The more sophisticated Roman delators developed some rather absurd but winning arguments at trial to prove their cases. One interesting plea, a charge of defamation, is related by Tacitus, who as a historian is a sort of common informer or denunciator since his every writing constitutes an indictment of the ruling elite of the age. He certainly was interested in defaming emperors, who were creatures of their time and culture, some of which seems to persist to this day as the Cosa Nostra or what is popularly called the Mafioso.

Here is the legal tactic: Good can be found without evil in every man and the gods he projects. When prosecuting someone for slander, testify that he pronounced all the known faults of a person, not mentioning the virtues. People who know the person will believe those things were said about him because they are true.

Granius Marcellus, praetor of Bithynia, was prosecuted for high treason by his own quaestor, Cepio Crispinus; Romanus Hispo supporting the charge. This Cepio began a species of avocation, which through the miserable times and the daring wickedness of men afterwards became very common and notorious; for, at first needy and obscure but of a restless spirit, by creeping into the good graces of the prince, who was naturally cruel, by secret informations, and thus imperiling the life of all the most distinguished citizens, he acquired influence with one, but the hatred of all, and thus exhibited an example, by following which men from being poor became rich, from being contemptible became formidable. and, after bringing destruction on others, would perish by their own arts. He accused Marcellus of “holding defamatory discourses concerning Tiberius,” a charge which it was impossible to repel, when the accuser collected all the most detestable parts of the prince’s character, and framed his accusation with reference to them; for because they were true they were believed to have been spoken. To this Hispo added,” that the statue of Marcellus was by him placed higher than those of the Caesars, and that having cut off the head of an Augustus, he had in the room of it set the head of a Tiberius.” At this (Tiberius) flew into such a rage, that breaking silence he cried out, that “he would himself, in this cause, give his vote openly, and upon oath,” that the rest might be under the necessity of doing the same. There remained even then some faint traces of expiring liberty.

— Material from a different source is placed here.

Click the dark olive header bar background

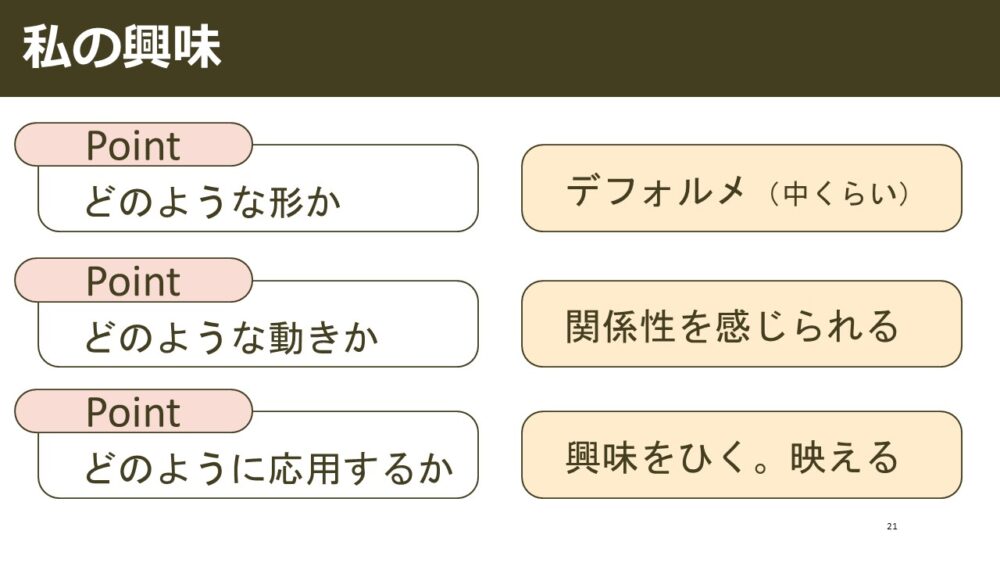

Hence Cneius Piso asked him, “In what place, Caesar, will you give your opinion? If first, I shall have your example to follow; if last, I fear I may unwittingly dissent from you.” Deeply affected by these words, and by how much the more indiscreetly he had let his passion boil over, by so much the more submissive now from regret that he should have committed himself, he suffered the accused to be acquitted of high treason. (ibid)

So Tiberius shamed himself, and the truth set Marcellus free. But that did not have to occur. If the sovereign had not acted so shamefully as a person at the trial, Marcellus might have been convicted of insulting the sovereignty itself, strangled and hurled down the infamous steps to rot; and likewise anyone who begged askance or who loved him enough to shed tears. By the way, the other charge, that of peculation, was referred to a court of justice with jurisdiction.